L'alibi delle macchine

L'importante è non decidere. O avere un altro che decida per te, meglio se un sistema, una macchina, così se poi qualcosa non va, puoi sempre staccare la spina. Oddio, non è detto che servano grandi tecnologie per grandi scelte: per la nuova sede dell’Agenzia europea del farmaco è bastato il sorteggio. Come al lotto. Per il Ponte sullo Stretto, se non se non ci sbrighiamo a fare testa o croce, finisce che la Sicilia si allontana ancora di più, come hanno stabilito di recente i vulcanologi. Figuriamoci per qualche modesto ospedale. Tutti lo vogliono sotto casa, ovvio. Ma non si può. Sono troppi, vecchi, inadeguati. Bisogna decidere, dunque stabilire chi scontentare, e di conseguenza dove e quanti voti perdere. Mica facile. Più facile con l’algoritmo che può dare una «indicazione baricentrica». Un baricentro per un ospedale, uno per un inceneritore o per una pista di atterraggio.
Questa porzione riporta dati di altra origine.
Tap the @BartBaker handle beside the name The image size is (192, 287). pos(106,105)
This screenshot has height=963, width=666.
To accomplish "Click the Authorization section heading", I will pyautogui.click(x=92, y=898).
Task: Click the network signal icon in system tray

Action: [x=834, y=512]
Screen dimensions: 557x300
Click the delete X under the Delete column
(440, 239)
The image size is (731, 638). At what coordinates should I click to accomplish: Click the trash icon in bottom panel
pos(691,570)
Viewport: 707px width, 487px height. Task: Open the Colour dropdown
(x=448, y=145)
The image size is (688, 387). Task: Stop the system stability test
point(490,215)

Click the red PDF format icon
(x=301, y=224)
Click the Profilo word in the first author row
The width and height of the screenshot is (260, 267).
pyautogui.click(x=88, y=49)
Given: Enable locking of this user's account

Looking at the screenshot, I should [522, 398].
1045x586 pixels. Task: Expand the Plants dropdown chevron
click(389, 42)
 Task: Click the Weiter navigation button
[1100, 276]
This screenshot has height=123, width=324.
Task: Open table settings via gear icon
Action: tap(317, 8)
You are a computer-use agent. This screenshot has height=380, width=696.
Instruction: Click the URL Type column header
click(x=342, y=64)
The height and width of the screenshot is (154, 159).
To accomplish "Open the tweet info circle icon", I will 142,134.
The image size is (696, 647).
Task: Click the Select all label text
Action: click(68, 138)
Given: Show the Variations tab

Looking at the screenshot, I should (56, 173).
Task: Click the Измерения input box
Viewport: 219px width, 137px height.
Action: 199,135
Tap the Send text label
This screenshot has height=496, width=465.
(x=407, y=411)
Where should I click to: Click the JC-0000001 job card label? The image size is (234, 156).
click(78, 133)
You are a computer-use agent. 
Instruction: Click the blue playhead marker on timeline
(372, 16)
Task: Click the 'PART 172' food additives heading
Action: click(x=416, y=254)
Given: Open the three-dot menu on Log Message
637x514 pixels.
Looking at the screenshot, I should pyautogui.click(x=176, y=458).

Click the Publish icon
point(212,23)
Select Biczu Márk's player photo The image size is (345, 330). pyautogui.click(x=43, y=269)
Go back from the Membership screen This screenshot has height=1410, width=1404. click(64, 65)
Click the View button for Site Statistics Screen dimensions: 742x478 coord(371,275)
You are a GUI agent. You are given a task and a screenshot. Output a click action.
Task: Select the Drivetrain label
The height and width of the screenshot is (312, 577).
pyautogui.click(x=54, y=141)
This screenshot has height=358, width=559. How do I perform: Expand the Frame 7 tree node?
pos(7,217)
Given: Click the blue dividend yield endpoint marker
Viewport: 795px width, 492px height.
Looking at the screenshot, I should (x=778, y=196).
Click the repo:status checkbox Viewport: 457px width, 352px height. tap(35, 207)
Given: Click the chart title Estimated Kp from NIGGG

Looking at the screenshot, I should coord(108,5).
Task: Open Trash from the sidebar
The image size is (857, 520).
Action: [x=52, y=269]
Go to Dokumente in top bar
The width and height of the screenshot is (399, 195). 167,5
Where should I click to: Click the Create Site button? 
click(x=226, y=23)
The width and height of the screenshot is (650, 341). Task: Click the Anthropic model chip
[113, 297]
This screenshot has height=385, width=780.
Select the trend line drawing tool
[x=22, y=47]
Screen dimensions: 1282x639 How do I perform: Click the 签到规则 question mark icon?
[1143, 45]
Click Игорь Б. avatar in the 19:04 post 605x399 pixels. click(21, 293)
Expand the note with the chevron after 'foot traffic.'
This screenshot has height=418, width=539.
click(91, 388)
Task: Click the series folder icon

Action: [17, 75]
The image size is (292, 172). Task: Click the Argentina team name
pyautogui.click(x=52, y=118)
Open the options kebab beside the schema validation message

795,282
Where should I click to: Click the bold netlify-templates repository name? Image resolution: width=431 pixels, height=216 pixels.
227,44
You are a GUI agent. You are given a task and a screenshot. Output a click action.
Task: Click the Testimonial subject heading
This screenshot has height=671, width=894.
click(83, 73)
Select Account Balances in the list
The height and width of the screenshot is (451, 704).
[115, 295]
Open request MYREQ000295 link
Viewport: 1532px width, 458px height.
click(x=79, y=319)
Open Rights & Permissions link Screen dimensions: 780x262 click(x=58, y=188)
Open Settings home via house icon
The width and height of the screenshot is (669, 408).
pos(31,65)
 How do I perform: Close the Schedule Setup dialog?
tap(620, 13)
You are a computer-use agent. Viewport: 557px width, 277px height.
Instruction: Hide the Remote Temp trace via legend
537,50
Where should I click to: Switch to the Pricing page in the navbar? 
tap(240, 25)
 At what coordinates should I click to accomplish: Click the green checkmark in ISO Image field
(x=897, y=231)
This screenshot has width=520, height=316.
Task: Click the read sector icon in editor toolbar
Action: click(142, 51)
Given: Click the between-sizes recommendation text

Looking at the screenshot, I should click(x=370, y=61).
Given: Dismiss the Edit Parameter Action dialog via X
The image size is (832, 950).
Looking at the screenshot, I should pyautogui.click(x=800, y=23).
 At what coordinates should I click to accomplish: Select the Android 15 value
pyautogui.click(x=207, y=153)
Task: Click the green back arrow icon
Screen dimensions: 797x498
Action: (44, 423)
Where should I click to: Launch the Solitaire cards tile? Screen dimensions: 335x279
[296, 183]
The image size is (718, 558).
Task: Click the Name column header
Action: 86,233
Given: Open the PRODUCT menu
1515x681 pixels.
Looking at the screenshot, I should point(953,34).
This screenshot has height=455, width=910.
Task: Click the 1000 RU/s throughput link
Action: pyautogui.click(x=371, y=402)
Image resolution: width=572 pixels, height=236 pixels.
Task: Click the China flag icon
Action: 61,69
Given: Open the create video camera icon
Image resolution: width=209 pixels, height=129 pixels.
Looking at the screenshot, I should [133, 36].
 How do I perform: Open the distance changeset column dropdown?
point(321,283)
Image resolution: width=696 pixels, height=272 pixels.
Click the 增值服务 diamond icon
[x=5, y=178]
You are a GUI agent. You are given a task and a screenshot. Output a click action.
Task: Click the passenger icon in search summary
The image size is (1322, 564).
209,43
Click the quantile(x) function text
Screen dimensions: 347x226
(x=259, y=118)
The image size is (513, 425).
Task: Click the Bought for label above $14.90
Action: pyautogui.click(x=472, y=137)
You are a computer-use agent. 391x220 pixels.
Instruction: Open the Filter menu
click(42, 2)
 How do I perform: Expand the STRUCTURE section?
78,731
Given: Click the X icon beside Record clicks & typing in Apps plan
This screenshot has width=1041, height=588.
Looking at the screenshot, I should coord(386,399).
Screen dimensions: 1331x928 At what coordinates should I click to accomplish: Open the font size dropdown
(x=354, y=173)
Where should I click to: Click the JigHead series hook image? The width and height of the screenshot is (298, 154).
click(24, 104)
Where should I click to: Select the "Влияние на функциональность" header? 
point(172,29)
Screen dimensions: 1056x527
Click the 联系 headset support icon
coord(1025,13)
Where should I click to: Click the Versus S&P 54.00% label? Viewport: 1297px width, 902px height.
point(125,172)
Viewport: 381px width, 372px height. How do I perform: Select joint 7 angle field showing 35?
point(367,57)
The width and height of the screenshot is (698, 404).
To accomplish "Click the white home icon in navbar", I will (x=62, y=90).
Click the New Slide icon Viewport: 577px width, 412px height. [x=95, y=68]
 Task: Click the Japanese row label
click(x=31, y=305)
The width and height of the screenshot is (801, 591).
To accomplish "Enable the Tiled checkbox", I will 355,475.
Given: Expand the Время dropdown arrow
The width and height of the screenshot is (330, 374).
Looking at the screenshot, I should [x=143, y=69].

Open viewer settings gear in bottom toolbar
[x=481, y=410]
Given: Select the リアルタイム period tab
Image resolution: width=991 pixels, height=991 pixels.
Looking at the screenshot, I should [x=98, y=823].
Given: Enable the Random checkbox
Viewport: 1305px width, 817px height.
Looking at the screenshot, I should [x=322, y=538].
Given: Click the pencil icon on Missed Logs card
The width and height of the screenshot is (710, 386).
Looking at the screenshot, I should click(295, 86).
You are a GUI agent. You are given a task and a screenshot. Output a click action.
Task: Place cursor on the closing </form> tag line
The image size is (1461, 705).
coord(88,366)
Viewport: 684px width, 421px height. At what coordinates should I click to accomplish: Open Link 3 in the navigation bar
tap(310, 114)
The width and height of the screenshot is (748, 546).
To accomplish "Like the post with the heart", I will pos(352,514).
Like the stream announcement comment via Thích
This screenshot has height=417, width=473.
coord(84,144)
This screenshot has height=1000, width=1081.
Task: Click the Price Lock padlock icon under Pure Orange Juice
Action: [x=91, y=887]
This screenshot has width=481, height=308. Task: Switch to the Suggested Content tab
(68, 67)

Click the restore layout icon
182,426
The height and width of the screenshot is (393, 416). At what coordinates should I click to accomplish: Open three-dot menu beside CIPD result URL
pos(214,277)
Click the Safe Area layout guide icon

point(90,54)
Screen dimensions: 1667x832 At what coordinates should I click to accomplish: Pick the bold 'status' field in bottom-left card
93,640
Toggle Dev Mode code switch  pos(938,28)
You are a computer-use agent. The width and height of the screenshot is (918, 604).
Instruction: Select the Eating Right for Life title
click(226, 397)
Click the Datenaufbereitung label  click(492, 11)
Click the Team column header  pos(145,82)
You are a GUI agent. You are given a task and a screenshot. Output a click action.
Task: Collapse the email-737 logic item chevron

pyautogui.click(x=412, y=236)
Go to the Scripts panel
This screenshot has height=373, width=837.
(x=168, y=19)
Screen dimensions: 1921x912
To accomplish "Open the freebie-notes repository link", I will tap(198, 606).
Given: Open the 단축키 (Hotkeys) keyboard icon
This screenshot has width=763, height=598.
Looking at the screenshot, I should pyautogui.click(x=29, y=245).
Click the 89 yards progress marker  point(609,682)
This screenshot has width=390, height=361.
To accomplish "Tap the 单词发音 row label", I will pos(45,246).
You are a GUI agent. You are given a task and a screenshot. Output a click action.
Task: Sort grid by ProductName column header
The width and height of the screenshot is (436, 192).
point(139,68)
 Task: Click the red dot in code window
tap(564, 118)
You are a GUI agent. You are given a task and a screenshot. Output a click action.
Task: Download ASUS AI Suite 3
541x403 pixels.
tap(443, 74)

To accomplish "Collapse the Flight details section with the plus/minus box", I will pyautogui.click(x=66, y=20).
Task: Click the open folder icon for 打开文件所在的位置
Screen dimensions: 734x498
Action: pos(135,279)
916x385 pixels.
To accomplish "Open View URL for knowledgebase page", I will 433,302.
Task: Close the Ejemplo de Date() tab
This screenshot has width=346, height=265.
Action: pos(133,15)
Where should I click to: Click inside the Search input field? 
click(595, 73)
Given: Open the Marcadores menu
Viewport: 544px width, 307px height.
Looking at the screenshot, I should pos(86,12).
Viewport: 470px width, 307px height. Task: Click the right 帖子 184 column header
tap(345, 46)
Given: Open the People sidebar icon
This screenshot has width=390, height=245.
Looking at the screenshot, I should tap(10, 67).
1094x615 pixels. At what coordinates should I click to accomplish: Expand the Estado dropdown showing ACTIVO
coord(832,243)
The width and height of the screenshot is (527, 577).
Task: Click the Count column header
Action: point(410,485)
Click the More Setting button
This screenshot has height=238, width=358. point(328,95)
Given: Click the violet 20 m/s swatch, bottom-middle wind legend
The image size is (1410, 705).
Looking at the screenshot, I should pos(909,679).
Intanto non si sceglie, passano gli anni, negli altri Paesi hanno già costruito e abbattuto ospedali, inceneritori e piste, mentre noi aspettiamo nuove tecnologie. Come nel calcio, anche in politica forse ci vorrebbe il Var. Una sorta di regia nascosta, possibilmente artificiale, che nei momenti delle scelte più delicate, impopolari, ti spara la sua sentenza neutra. Inappellabile. Così il responsabile può sempre dire: prendetevela con la moviola. Intendiamoci. Ogni metodo innovativo è utile. Ma l’impressione è che tutto serva per scaricare scelte, per creare alibi, per prendere tempo. Più debole è la politica, più forte è la tecnica. Come Caterina, il robot domestico di un famoso film di Sordi, che alla fine si convinse di essere umana. Anche troppo. Come una moglie arrogante. O come certi governi.